Der Legitimierung, Erhaltung und Förderung dieser Ausbeutung liegen laut Sozialpsychologin Melanie Joy Mechanismen zugrunde, die auf einem unsichtbaren gesellschaftlichen Konstrukt basieren, das sie Karnismus nennt. Der Begriff wird teilweise fälschlich als konkurrierendes oder alternatives Definitionsmodell verstanden und dahingehend als verwirrend kritisiert.[3] Der Begriff benennt jedoch vielmehr den ideologischen Rahmen, der die speziesistischen Handlungen ermöglicht und aufrechterhält.[4]

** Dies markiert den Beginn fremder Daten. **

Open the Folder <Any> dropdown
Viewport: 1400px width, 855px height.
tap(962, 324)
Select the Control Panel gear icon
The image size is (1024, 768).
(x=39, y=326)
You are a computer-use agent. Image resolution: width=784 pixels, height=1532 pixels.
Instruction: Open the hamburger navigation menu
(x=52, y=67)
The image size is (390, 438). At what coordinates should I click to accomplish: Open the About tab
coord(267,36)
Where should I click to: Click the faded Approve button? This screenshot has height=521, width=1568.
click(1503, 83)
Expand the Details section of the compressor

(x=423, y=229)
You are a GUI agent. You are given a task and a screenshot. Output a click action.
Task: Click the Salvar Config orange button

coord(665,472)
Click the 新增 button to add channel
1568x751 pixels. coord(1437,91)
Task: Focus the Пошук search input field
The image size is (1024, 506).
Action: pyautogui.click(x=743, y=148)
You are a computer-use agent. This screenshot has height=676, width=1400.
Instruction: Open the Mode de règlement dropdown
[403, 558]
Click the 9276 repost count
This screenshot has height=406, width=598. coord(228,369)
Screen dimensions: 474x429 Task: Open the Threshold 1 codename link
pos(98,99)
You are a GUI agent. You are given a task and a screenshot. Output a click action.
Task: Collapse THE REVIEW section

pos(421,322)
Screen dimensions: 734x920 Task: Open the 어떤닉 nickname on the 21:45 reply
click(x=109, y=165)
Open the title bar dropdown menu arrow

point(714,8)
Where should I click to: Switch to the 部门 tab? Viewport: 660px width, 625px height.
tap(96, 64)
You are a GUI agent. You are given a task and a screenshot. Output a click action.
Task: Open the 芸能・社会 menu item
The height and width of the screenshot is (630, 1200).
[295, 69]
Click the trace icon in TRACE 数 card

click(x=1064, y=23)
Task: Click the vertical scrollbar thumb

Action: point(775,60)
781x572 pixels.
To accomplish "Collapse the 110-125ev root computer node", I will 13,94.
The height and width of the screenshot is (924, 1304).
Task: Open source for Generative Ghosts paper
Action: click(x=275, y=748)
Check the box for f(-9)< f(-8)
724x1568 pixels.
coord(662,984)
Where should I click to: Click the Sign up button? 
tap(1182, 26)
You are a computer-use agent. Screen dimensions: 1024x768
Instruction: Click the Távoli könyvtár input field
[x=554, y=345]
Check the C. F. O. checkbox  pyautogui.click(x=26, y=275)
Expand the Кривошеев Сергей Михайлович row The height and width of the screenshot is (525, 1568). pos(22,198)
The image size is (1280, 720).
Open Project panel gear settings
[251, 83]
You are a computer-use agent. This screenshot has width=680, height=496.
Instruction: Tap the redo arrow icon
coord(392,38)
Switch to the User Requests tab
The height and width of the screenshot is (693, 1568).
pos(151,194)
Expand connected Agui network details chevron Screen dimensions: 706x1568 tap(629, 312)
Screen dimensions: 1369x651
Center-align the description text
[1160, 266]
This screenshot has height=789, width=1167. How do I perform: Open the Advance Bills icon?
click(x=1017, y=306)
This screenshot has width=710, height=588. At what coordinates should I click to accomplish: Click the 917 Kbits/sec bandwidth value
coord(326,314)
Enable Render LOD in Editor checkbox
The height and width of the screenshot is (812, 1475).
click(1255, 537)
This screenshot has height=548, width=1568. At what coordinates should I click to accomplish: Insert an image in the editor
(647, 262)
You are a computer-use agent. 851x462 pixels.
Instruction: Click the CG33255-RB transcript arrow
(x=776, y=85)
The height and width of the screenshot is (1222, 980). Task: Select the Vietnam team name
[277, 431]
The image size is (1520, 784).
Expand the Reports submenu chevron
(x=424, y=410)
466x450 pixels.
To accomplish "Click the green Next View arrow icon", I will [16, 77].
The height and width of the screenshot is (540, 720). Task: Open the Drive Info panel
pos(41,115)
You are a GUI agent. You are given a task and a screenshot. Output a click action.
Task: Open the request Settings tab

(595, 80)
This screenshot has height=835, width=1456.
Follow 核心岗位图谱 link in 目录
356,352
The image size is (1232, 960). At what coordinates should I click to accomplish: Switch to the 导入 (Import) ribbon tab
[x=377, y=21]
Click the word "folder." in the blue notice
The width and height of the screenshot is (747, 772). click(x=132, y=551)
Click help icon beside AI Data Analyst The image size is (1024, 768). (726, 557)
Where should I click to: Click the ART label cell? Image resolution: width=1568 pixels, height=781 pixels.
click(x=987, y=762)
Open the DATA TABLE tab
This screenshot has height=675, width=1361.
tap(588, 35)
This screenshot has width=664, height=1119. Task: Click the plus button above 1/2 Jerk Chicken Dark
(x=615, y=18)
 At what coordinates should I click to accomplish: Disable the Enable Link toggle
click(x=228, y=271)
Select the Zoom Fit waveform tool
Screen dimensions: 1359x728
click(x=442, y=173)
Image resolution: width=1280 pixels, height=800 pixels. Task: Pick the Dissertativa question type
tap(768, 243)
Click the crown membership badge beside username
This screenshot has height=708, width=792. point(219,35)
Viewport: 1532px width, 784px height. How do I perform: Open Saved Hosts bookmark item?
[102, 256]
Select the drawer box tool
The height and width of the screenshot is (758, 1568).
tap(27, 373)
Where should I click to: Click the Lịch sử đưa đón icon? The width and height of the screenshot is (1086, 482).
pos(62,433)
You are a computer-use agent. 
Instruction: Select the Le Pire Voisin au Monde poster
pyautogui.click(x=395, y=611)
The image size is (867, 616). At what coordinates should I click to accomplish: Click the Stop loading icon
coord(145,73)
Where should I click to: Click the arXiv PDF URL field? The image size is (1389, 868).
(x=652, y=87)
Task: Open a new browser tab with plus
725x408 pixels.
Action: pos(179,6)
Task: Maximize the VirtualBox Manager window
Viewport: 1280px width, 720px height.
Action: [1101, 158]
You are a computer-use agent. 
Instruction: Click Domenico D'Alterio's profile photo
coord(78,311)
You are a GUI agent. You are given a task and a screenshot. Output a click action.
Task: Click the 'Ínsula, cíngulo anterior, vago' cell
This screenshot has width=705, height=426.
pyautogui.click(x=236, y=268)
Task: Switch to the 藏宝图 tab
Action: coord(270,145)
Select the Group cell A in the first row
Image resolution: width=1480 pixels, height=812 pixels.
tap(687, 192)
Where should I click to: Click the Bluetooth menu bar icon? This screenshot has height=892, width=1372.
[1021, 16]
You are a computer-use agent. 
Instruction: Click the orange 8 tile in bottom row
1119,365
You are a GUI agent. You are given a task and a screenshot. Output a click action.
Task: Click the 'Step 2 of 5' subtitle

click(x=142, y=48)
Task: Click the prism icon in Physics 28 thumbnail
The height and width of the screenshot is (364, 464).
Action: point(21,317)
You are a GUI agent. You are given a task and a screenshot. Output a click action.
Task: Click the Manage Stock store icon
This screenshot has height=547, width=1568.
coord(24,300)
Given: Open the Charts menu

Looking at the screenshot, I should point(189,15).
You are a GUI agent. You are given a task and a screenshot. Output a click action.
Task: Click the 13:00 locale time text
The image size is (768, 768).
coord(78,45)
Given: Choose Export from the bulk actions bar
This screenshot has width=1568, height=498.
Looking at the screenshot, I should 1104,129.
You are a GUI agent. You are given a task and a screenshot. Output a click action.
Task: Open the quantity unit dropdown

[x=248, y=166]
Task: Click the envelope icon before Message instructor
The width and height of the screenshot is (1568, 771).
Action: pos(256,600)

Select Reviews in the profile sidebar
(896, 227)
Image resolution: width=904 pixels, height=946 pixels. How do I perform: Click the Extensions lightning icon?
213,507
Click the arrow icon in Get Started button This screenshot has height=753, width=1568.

Als eine Konsequenz der Ablehnung des Speziesismus wird der Veganismus betrachtet.
Benutzt wird der Begriff auch von Anhängern der Tierrechts- oder Tierbefreiungsbewegung, vor allem, um den Umgang der Gesellschaft mit sog. „Nutztieren“ zu kritisieren, aber auch, um etwa Tierschützern vorzuwerfen, dass sie einige Tierarten bevorzugt behandelten und andere Arten für Nahrungs- und Materialgewinnung ausbeuteten (kulturell bedingt ist beispielsweise die Tötung und der Verzehr von Schweinen und Rindern in der westlichen Welt weitgehend akzeptiert. Das Töten von Hunden und Katzen und der Verzehr von Katzen- oder Hundefleisch wird jedoch abgelehnt und für illegal erklärt).
Kern des Gleichheitsprinzips ist dem australischen Philosophen Peter Singer zufolge, „daß wir in unseren moralischen Überlegungen den ähnlichen Interessen all derer, die von unseren Handlungen betroffen sind, gleiches Gewicht geben“.[5] Gleichheit versteht Singer nicht als deskriptive Gleichheit von Zuständen, sondern als präskriptive Norm zur gegenseitigen Behandlung. Dieses Gleichheitsprinzip dürfen wir nach Singer nun aber nicht auf den Umgang mit unseren Mitmenschen beschränken. Vielmehr betont er, „daß wir, wenn wir das Prinzip der Gleichheit als eine vernünftige moralische Basis für unsere Beziehungen zu den Mitgliedern unserer Gattung akzeptiert haben, auch verpflichtet sind, es als eine vernünftige moralische Basis für unsere Beziehungen zu denen außerhalb unserer Gattung anzuerkennen.“[6] So wenig wir berechtigt seien, die vorhandenen Interessen von Wesen deshalb geringer zu schätzen, weil sie zu einer anderen „Rasse“ oder zu einem anderen Geschlecht gehören, so wenig seien wir berechtigt, die vorhandenen Interessen von Wesen deshalb geringer zu schätzen, weil sie zu einer anderen biologischen Gattung gehören.[7]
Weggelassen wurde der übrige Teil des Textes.